Have you ever been so inspired by an author’s work that you wish you could tell them exactly how much they have impacted your life? In this series, Literary Love Letters, we do just that – share open love letters to inspiring authors. Today, The Dress Thief author Natalie Meg Evans writes to A Spool of Blue Thread author Anne Tyler.
We were introduced thanks to a glossy magazine. Long before the digital era, monthly titles like Cosmo, Honey and Over 21 sometimes appeared on the stands with a paperback inside their cellophane wrappers. I can’t remember which of them packaged you, but the book was Dinner at the Homesick Restaurant and it must have been about 1983.
To be honest? I didn’t like the cover and I hadn’t heard of you. I consumed escapist fiction back then and was taking a long sabbatical from the classics that had dominated my school reading. I was also depressed, unemployed and suffering exam burnout. I’m not sure I knew it, but I was lonely and isolated in London, trying to make it as an actress. The last thing I looked for in my downtime was anything unpredictable. What made me push aside the pile of pastel-jacketed library books and open Homesick Restaurant? I can’t recall but your first line got me.‘While Pearl Tull was dying, a funny thought occurred to her.’
I didn’t see it right then, but that juxtaposition of ‘dying’ and ‘funny’ conjures up your essence, Anne. You thrust contradictions at us in plain English. Perhaps I should say, in Baltimore, Maryland English. I don’t know if I get the correct accent in my head when I read your novels, and it always takes me a few pages to settle into your style, but once I’ve clicked into it, I am carried along on a slow, electric current.
Please take ‘slow’ as a compliment. Your literary canvas is restrained. Your characters sweat the small stuff, ambling towards mild contentment or faint disappointment, shaking their heads at the unintentional irony of life. But your women are always strong, even those who seem chaotic in the early pages. They have subtle, psychological arcs which is brave in this age of quick-fire judgements and short attention spans. You are a writer’s writer. The patina of your work is silky smooth, nuts and bolts shaved off, so that all that is left is your art. You make the ordinary brilliant. And you’re funny.

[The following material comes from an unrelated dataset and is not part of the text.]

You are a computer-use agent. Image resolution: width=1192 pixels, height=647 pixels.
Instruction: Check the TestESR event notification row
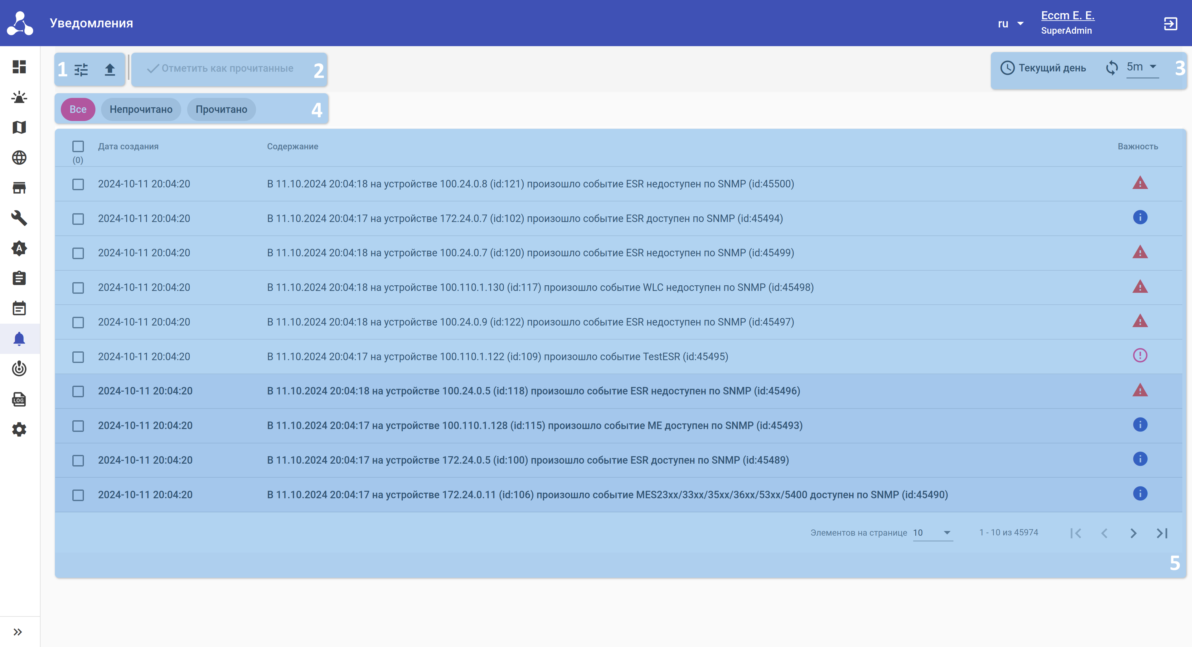click(78, 357)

And this is what I want you to know; you re-calibrated my brain in 1983. I was 22, reading about Pearl Tull and her fractured family, in the state of pleasurable shock that comes when you’ve been led down an unexpected route to the familiar. You showed me things I innately knew, but in ways so new, my perspective shifted. You pressed a spring in my brain. A sticky lid flew up, light flooded in as I experienced the visceral joy of discovering a unique voice. I have never met you and likely never will but you got me writing again. It took me a while to find my voice. False starts and wrong turns aplenty, but you of all people will understand that ‘good writing’ is as elusive as a shadow puppet in a coalmine. I’ll quote Pearl: “There ought to be a whole separate language, she thought, for words that are truer than other words – for perfect, absolute truth.”
You gave me a goal; to dare to try to sum up the human condition just as flawlessly.